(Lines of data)
__________________________________________________
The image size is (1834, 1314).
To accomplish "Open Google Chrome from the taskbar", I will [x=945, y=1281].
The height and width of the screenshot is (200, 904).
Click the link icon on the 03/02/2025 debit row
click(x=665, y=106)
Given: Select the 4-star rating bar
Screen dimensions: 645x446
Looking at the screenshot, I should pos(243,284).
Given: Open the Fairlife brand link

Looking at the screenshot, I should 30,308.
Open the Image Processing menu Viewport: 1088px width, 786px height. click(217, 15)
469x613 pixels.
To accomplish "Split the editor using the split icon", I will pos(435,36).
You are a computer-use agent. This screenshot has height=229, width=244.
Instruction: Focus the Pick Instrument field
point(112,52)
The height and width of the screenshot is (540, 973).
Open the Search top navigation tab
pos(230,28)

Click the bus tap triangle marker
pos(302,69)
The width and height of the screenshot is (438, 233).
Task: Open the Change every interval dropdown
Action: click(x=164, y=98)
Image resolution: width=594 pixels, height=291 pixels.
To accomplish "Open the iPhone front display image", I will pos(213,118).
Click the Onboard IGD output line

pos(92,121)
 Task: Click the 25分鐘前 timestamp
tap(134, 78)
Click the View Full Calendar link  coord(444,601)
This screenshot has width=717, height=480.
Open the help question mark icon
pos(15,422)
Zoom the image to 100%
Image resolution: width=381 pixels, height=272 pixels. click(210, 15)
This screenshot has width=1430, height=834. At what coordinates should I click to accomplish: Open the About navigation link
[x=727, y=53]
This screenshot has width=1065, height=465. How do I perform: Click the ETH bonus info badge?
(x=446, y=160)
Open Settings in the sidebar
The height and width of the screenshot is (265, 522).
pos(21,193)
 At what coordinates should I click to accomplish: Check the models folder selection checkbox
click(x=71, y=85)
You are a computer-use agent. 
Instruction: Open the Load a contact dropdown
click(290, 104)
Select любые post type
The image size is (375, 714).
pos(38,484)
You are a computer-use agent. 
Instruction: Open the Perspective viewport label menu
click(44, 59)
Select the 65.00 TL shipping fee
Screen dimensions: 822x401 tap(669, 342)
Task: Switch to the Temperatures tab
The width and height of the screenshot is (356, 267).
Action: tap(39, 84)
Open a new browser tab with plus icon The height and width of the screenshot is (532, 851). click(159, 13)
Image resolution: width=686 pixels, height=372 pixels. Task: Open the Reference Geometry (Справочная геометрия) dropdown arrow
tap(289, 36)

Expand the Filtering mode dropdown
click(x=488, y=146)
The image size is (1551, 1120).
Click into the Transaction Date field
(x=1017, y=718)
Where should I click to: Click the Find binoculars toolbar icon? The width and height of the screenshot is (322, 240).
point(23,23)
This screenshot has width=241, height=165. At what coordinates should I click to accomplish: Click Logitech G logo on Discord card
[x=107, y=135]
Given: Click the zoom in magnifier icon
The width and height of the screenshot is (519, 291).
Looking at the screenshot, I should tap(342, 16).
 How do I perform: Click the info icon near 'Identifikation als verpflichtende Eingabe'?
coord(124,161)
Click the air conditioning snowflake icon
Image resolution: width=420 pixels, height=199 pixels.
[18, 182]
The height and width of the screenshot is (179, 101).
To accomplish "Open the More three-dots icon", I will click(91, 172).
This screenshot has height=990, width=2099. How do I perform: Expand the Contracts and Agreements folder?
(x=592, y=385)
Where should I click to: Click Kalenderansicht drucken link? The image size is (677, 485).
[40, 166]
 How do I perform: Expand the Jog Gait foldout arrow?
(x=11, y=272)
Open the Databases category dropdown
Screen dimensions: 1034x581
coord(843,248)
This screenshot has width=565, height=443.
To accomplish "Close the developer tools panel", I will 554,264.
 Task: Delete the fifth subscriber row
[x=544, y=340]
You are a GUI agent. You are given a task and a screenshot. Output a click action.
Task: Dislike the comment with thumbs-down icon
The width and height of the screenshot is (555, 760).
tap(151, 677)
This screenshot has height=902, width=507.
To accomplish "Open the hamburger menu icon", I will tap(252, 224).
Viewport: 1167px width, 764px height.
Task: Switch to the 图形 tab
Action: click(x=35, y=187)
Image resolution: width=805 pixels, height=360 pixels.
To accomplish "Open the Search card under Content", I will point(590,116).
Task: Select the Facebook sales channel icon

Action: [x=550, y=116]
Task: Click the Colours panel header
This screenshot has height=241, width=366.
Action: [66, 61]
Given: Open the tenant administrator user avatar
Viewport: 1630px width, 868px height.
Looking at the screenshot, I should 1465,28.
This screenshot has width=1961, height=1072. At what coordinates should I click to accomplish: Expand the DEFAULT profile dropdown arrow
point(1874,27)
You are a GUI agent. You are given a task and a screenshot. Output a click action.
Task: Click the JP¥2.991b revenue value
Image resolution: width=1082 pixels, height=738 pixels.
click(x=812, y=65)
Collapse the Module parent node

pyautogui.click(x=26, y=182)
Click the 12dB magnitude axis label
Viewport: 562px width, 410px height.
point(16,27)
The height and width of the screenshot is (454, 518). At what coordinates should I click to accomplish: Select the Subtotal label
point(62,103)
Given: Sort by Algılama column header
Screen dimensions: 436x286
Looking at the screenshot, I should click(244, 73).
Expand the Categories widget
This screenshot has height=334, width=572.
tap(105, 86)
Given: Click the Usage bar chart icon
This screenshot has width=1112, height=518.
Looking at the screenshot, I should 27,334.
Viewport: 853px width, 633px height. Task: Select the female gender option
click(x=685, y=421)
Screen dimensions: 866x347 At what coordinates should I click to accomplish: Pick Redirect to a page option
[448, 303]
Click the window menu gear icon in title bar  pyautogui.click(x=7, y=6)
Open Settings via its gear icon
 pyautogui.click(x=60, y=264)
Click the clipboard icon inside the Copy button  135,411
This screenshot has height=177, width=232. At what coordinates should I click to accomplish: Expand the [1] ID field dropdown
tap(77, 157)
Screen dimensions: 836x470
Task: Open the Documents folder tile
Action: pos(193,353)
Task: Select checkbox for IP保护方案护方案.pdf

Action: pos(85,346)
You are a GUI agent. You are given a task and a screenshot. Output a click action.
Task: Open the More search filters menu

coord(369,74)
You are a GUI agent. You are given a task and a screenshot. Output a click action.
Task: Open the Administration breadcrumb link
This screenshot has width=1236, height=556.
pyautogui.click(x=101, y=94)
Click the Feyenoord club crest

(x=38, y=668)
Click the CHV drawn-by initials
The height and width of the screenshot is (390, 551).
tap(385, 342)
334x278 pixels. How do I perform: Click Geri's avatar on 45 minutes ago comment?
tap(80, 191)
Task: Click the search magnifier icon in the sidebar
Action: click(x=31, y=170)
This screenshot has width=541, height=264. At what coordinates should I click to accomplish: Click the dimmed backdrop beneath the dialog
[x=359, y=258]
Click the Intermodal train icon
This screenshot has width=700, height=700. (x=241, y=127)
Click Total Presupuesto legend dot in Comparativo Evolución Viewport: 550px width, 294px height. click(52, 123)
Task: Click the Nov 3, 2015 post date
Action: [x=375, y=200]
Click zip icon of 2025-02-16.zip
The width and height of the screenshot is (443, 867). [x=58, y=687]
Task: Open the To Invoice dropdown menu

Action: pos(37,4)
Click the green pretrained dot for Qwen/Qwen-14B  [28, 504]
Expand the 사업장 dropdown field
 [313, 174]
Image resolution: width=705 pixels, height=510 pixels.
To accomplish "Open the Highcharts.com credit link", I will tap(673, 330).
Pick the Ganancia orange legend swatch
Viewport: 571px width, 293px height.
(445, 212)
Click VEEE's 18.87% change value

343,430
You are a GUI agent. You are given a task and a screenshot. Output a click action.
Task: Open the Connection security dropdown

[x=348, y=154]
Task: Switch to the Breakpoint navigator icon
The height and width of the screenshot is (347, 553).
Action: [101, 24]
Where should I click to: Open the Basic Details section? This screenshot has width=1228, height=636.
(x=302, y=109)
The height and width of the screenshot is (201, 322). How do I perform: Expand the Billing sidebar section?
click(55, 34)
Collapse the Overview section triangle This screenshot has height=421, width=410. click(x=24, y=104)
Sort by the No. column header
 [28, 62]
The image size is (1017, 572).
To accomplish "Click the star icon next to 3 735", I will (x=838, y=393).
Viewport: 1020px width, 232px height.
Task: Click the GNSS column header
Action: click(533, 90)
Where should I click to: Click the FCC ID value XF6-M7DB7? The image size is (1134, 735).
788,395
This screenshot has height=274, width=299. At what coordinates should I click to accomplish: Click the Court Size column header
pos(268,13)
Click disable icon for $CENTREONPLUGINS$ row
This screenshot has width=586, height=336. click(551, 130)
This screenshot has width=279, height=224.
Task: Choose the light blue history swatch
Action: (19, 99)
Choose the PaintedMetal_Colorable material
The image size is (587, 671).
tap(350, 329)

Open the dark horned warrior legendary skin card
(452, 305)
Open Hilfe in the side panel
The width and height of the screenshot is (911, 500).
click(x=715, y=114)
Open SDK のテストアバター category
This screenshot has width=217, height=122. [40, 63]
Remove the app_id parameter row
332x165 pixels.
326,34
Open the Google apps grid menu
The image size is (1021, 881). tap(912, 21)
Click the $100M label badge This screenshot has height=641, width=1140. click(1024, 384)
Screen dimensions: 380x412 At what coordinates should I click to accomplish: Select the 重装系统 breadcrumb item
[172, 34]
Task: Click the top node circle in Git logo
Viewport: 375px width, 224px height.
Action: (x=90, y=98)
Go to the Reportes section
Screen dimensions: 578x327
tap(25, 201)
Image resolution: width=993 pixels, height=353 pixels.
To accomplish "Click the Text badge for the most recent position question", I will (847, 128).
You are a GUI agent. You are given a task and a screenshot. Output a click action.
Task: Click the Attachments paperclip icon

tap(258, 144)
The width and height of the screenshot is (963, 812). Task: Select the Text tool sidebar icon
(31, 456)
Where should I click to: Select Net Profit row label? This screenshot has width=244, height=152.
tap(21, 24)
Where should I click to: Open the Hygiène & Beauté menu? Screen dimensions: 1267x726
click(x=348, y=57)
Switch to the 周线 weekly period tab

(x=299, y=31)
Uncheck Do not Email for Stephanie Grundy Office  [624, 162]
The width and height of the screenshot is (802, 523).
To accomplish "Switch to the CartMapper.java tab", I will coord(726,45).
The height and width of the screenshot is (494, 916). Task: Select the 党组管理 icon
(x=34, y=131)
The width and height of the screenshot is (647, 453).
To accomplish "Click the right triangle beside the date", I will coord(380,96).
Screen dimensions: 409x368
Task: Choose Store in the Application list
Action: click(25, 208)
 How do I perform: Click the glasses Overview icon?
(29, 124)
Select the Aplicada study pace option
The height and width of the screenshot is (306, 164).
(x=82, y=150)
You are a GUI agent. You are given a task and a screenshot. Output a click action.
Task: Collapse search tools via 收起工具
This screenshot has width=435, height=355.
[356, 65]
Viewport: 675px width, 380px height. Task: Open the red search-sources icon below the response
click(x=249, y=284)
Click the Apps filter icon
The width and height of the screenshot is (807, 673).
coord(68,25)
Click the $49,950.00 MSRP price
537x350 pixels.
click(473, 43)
__________________________________________________
> [Task instructions]: Quote the lines above exactly, starting at the line that contains "The image size is (1017, 572)." and ending after the line that contains "tap(25, 201)".

> [Answer in full]:
The image size is (1017, 572).
To accomplish "Click the star icon next to 3 735", I will (x=838, y=393).
Viewport: 1020px width, 232px height.
Task: Click the GNSS column header
Action: click(533, 90)
Where should I click to: Click the FCC ID value XF6-M7DB7? The image size is (1134, 735).
788,395
This screenshot has height=274, width=299. At what coordinates should I click to accomplish: Click the Court Size column header
pos(268,13)
Click disable icon for $CENTREONPLUGINS$ row
This screenshot has width=586, height=336. click(551, 130)
This screenshot has width=279, height=224.
Task: Choose the light blue history swatch
Action: (19, 99)
Choose the PaintedMetal_Colorable material
The image size is (587, 671).
tap(350, 329)

Open the dark horned warrior legendary skin card
(452, 305)
Open Hilfe in the side panel
The width and height of the screenshot is (911, 500).
click(x=715, y=114)
Open SDK のテストアバター category
This screenshot has width=217, height=122. [40, 63]
Remove the app_id parameter row
332x165 pixels.
326,34
Open the Google apps grid menu
The image size is (1021, 881). tap(912, 21)
Click the $100M label badge This screenshot has height=641, width=1140. click(1024, 384)
Screen dimensions: 380x412 At what coordinates should I click to accomplish: Select the 重装系统 breadcrumb item
[172, 34]
Task: Click the top node circle in Git logo
Viewport: 375px width, 224px height.
Action: (x=90, y=98)
Go to the Reportes section
Screen dimensions: 578x327
tap(25, 201)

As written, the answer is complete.